Entering Jack Shainman Gallery’s Twentieth Street location for Odili Donald Odita’s recent exhibition, viewers were met with The Other Side of the Wall (2018), a beautiful large-scale painting on canvas. The work did, as its title suggested, appear a little at odds with the space, its kaleidoscopic pattern of hard-edge shapes standing in contrast to the gallery’s plain white walls and concrete floors. Bold contrasts are in fact key to Odita’s work, in which different-colored, angular forms are arranged in compositions defined by rhythm and tension.
The show, titled “Third Sun,” brought together fourteen new and recent paintings by the Nigerian-born, Philadelphia-based artist and demonstrated his singular abilities as a colorist and abstract thinker. His exploration of the expressive potential of color places him within the tradition of black abstract painters such as Alvin D. Loving, Howardena Pindell, Alma Thomas, Stanley Whitney, and William T. Williams. Yet his work bears an energy and complexity that are all his own.
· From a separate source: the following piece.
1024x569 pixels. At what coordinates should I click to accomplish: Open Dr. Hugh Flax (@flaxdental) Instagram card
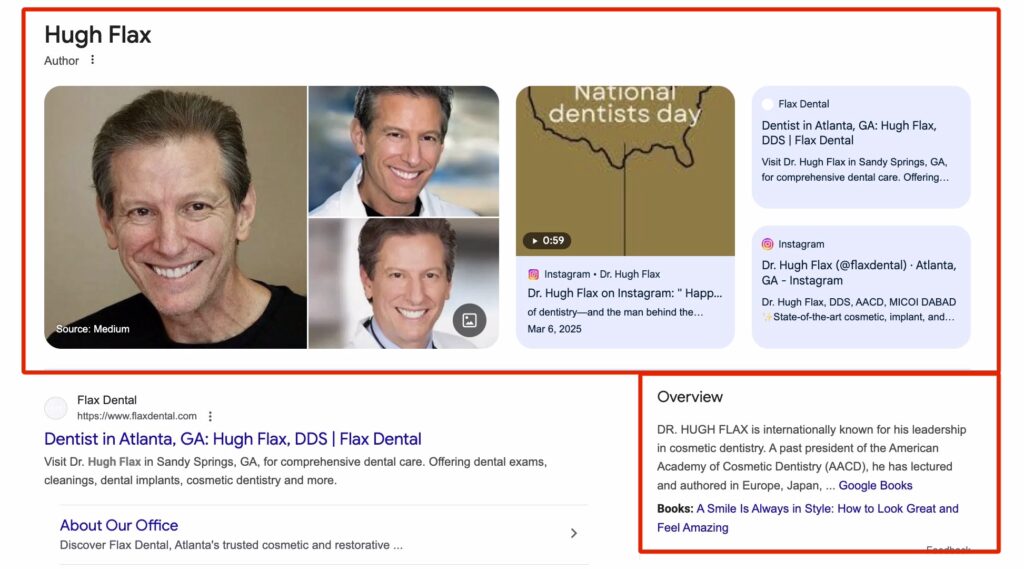[x=859, y=273]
Especially striking are the ways in which Odita’s colors seem to both complement and resist one another. In contrasting soft hues with hard lines and piercing dark shapes, the artist creates not only movement but ambiguous space into which his colors seem infinitely to extend. Ranging in scale from small to larger than life, the paintings in the main gallery produced an array of effects. In Place (2018), a rectangle of horizontal, angled shapes in a dark, muted palette energizes a background of brilliantly hued vertical wedges. Great Divide (2017) is bisected diagonally by a thin, gray band that essentially acts as a visual ellipsis in the brightly colored composition. In three paintings on wood—Van Gogh’s Trees (2016), Time Machine (2016), and the show’s title work (2017)—Odita has left large portions of the support exposed. The wood’s texture offsets the flatness of the acrylic and adds dimension, while its natural hue serves as a foil for the bold paint.
Celebration and subjectivity are the themes Odita touts in a statement that accompanied the exhibition, and his works do have a euphoric, evocative quality. “It is my intention to utilize the idea of ‘celebration’ as a performative for freedom,” he writes. Though Odita’s paintings are not explicitly political, their offering of celebration as a form of resistance is particularly powerful given this nation’s dire circumstances, as is his ability to show how color can reflect the complexity of identity and our attempts to place ourselves in a complicated world.